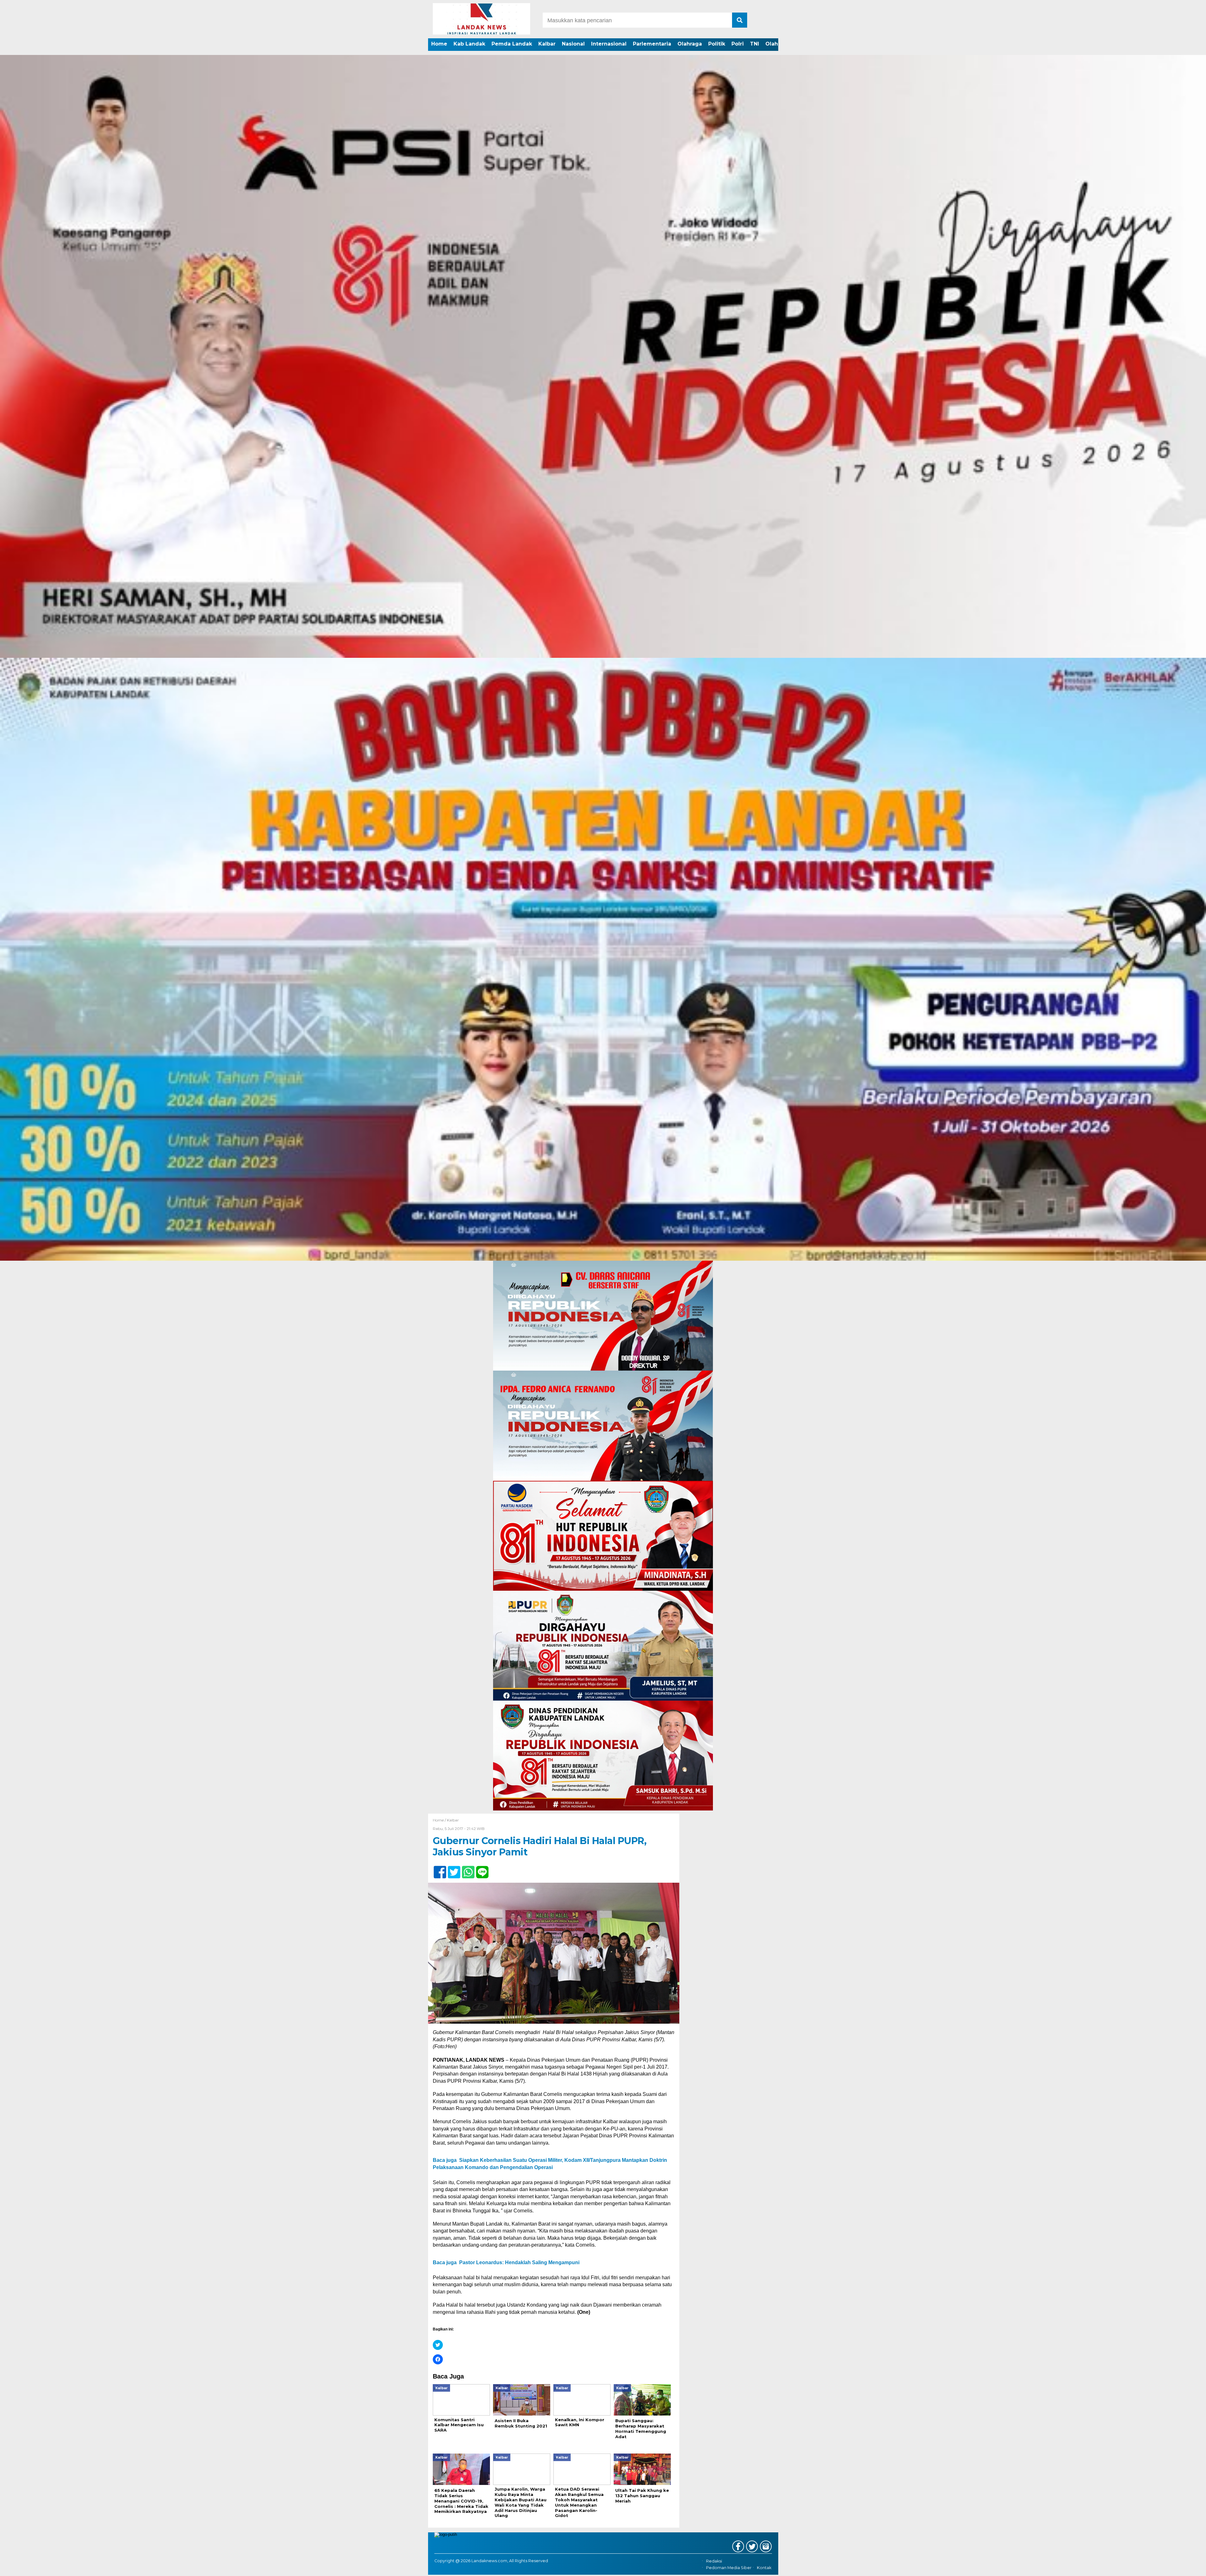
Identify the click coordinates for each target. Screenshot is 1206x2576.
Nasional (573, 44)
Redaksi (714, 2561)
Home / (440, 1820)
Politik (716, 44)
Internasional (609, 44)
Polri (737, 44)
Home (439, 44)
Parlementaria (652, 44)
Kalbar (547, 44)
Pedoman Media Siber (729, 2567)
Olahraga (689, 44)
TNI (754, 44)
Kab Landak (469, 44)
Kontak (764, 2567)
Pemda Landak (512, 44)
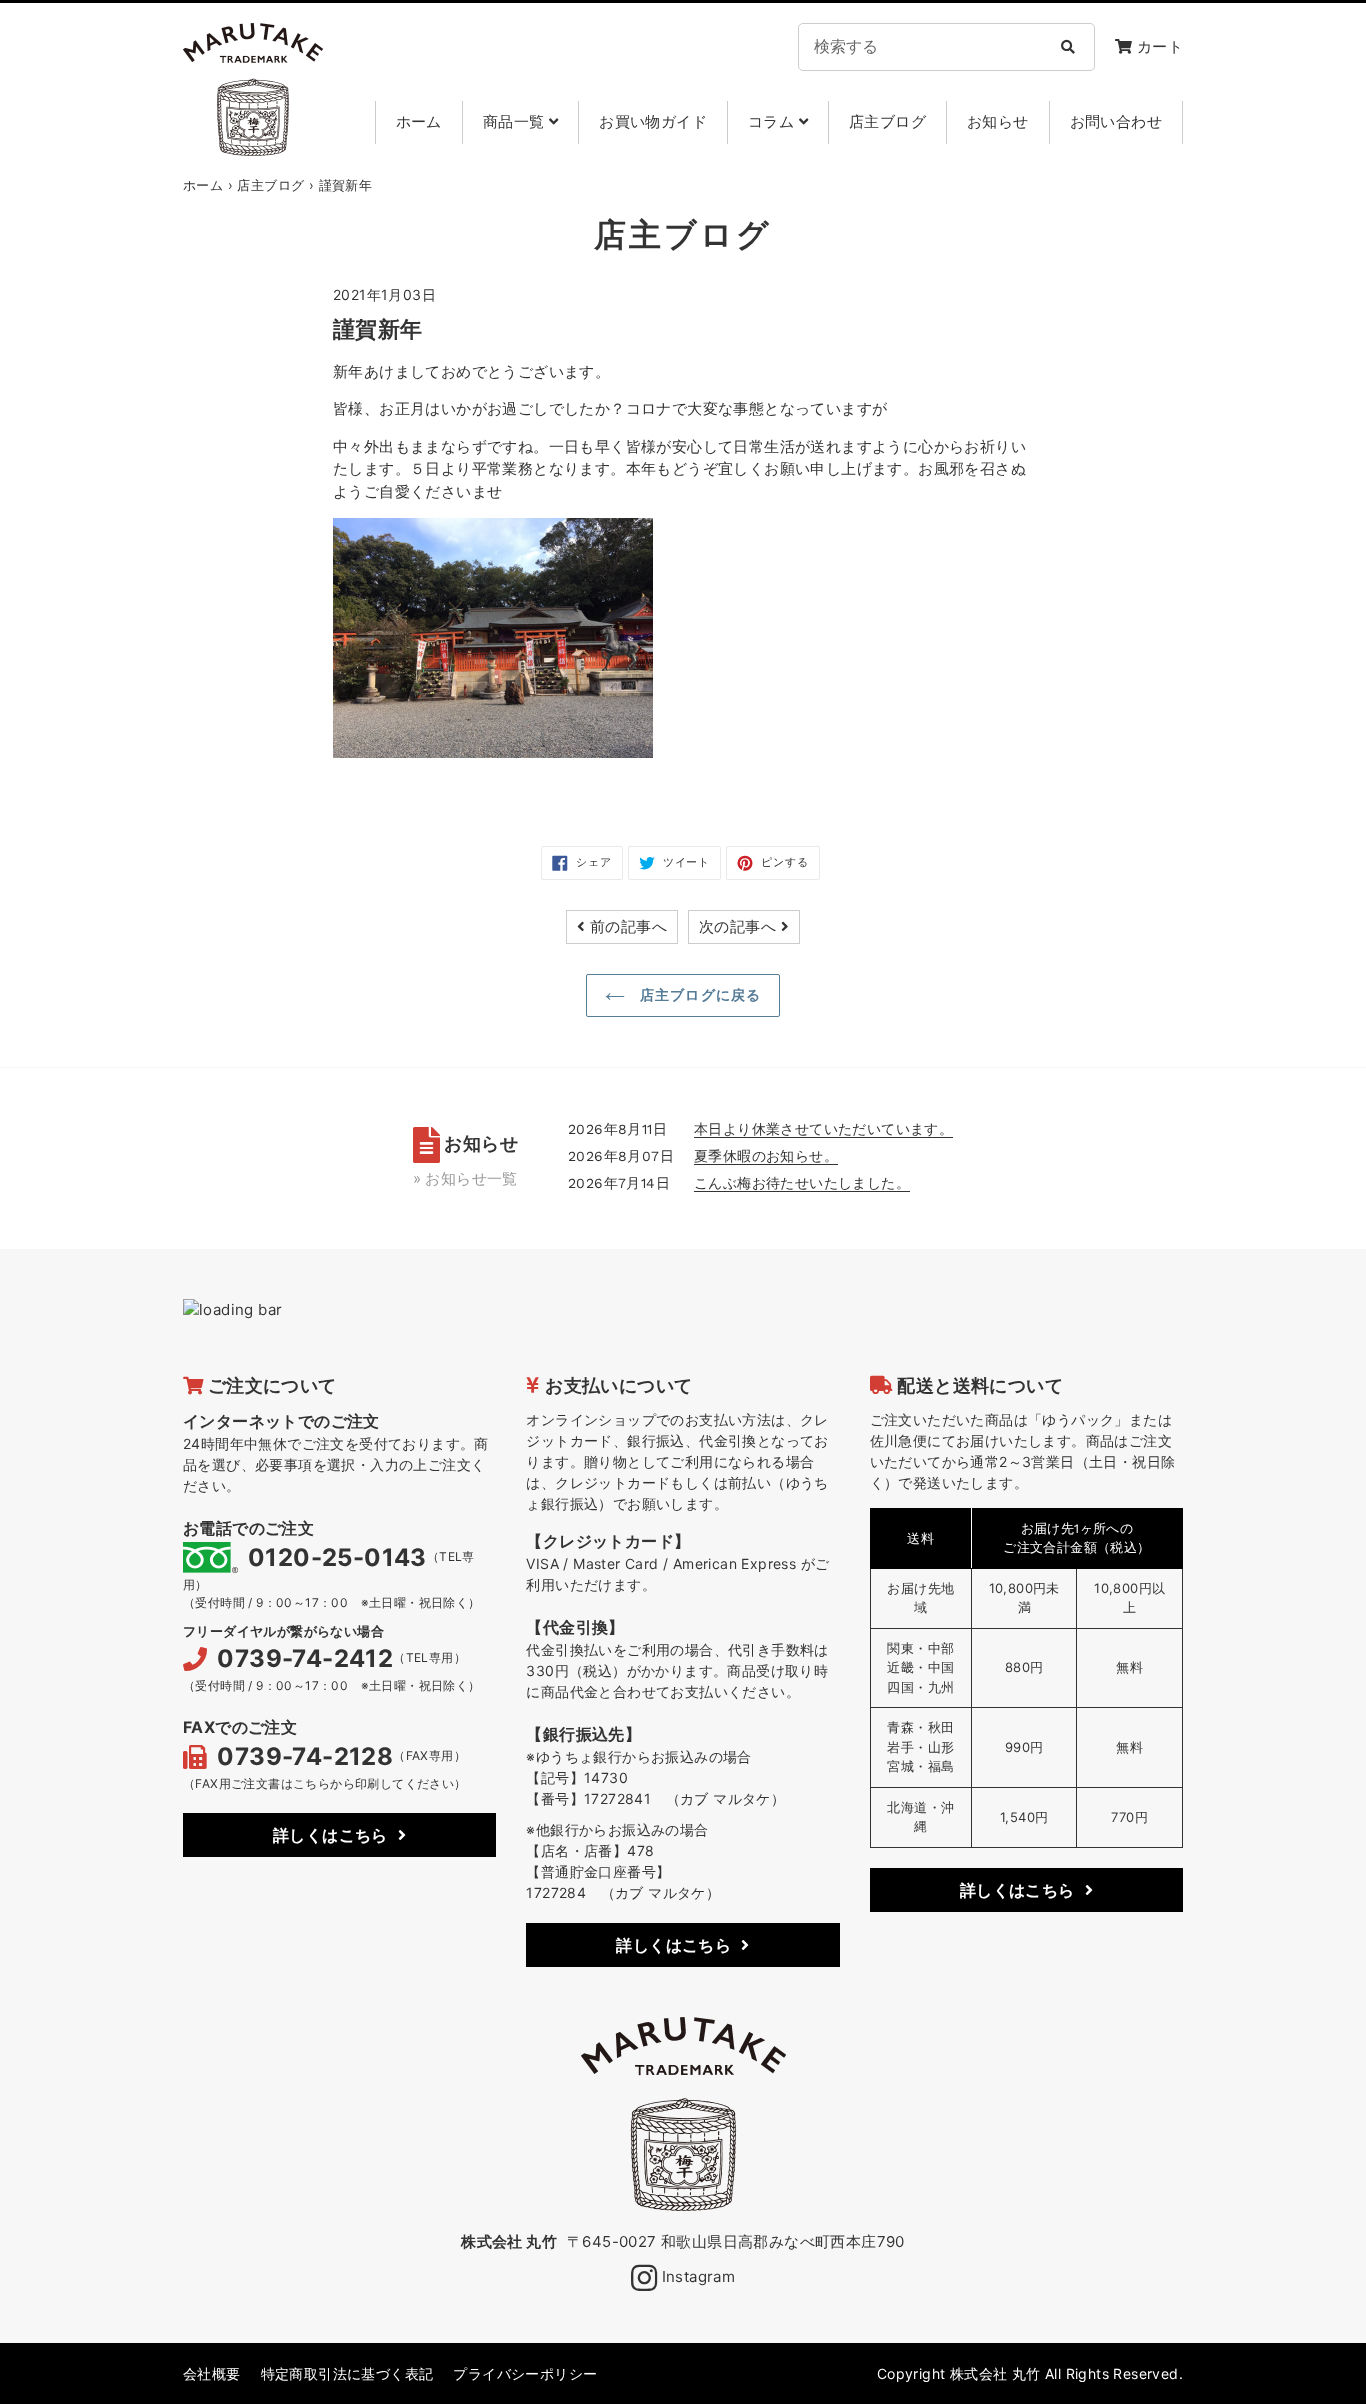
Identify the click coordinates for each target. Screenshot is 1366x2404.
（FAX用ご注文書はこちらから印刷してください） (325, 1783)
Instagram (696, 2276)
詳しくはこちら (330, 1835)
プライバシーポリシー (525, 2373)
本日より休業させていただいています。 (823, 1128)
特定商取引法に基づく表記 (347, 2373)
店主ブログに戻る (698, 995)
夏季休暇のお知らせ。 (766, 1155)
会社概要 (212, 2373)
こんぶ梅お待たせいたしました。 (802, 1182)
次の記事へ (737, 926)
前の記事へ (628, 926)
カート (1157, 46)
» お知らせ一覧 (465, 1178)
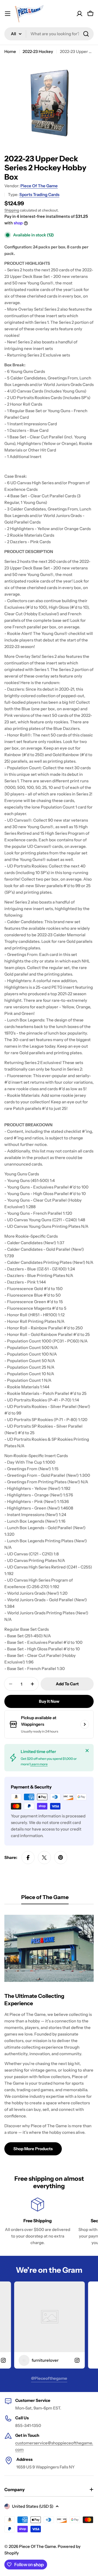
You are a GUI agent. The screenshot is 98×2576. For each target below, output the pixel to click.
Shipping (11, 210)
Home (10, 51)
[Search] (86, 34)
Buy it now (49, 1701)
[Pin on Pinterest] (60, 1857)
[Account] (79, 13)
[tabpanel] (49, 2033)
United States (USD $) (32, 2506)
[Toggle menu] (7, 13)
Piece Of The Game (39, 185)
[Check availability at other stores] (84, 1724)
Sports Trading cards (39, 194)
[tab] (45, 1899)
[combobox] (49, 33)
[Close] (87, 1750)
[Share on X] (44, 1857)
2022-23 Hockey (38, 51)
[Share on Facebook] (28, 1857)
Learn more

# TASK DIRECTIONS
All that is needed is how many lines of the listing hold the word "Identify", stated as one number.

# RESPONSE
2